Ambiguity in the Nature and Principles of Democracy

democracy

One of the great flaws of democracy is the ambiguity in its essence, principles and nature. The variety and multiplicity of different kinds of democracy has created obstacles in the way of achieving a unified definition about most fundamental aspects of this term, and has sometimes increased the conflicts. An example is the three different interpretations of the concept of majority reflected in the following three phrases: “the rule of majority”‌, “the rule of law”‌ and “the multiplicity of the groups in power”‌.  Some thinkers maintain that there are contradictions among these three, which cause ambiguity in the meanings of democracy; this ambiguity in turn, has given rise to the different interpretations of democracy in the twentieth century.

Democracy is a complex and multi-dimensional concept and the vagueness in its meaning is due to the emphasis of scholars and supporters of democracy on some of its certain aspects.

The fact that different governments call themselves democratic is not surprising for various reasons. Because the tradition of democratic notion is very widespread and it contains different and sometimes contradictory ideas about the principles of the state, its relations with citizens, man and special duties of government, etc.

For example, the phrase “government by the people”‌ might seem to be devoid of ambiguity, but appearances are always misleading, while the history of democratic ideas is complicated and gives rise to contradictory interpretations. There are many controversial matters in this field. As a matter of fact, each of the components of this phrase is hard to explain. Andrew Vincent writes in this regard: Another problem of the notion of the sovereignty of the people is: who are the people? Some might be considered as the people according to the theory of public will, but at the same time a group of representatives and voters can be considered as the people too. Of course, in the last one and a half century, there have been some changes regarding qualifications of the voters or individuals eligible to vote. In other words, the definition of people has constantly undergone changes.

Hence, the question is: what do the terms “government”‌, “government by the people”‌ and “people”‌ mean. If only the ambiguities in the word “people”‌ are to be considered, the following questions could be raised;

- Who are the people?

- What kind of participation has been defined for them?

- What are the given qualifications and conditions for their participation?

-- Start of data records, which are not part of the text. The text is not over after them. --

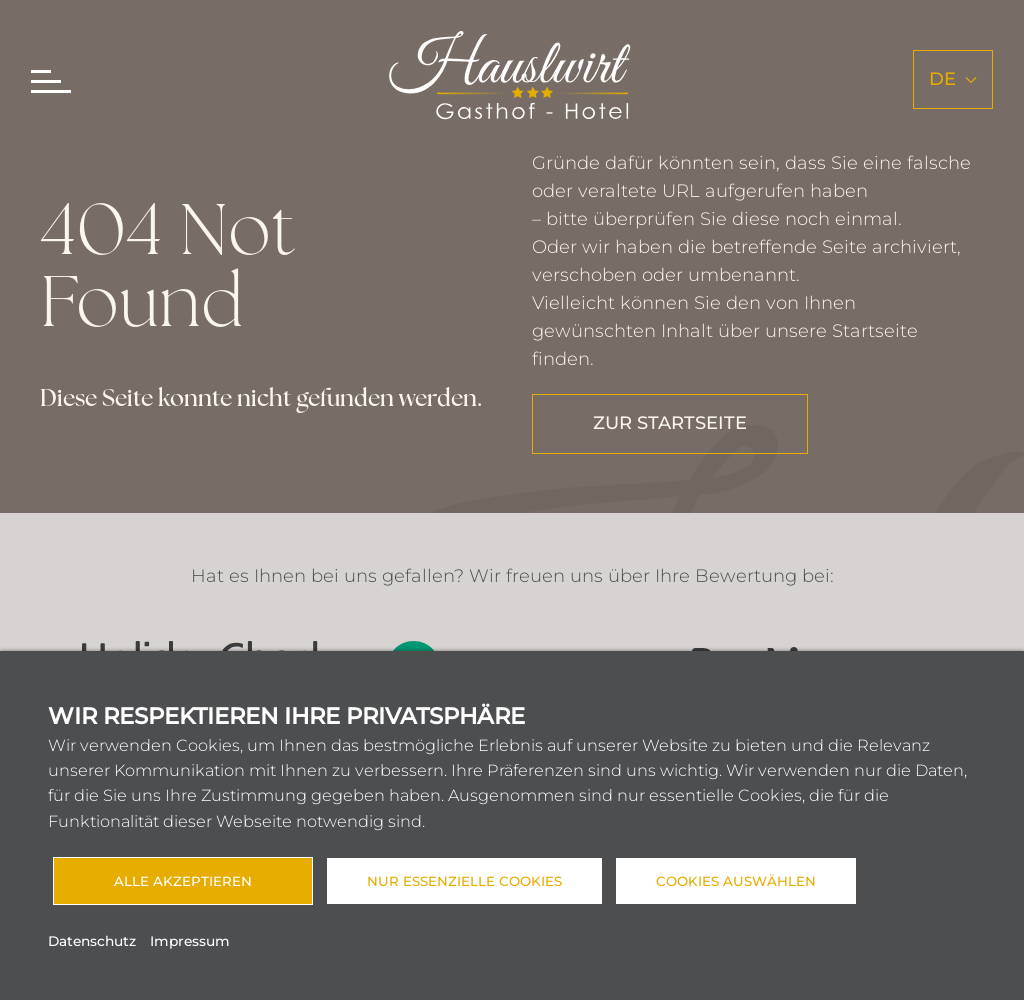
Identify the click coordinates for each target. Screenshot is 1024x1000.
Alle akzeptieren (183, 881)
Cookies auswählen (736, 881)
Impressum (190, 941)
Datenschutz (92, 941)
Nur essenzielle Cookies (464, 881)
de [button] (953, 79)
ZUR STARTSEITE (670, 423)
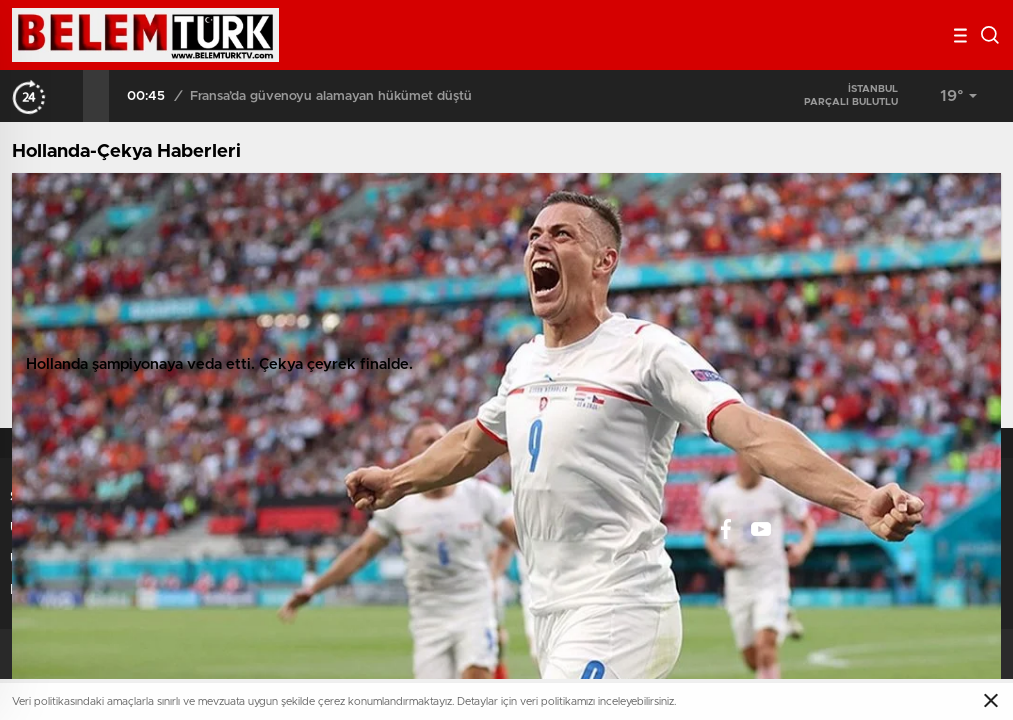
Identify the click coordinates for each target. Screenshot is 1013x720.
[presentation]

As a matter of fact, different types of democracy could not provide clear answers to these questions. David Held states in this regard: Efforts in order to limit the meaning of “people”‌ to certain groups, such as property owners, white people, educated ones, those with special skills and professionals, adults or men only has a long history. The same is true about what is said to be ‘government’ by the ‘people’.”‌

Many other analyzers of democracy, such as Anthony Arblaster admit that the Western kind of democracy has no precise and unanimously admitted meaning. Therefore, there is no convincing answer to the following question: ‘What is democracy?’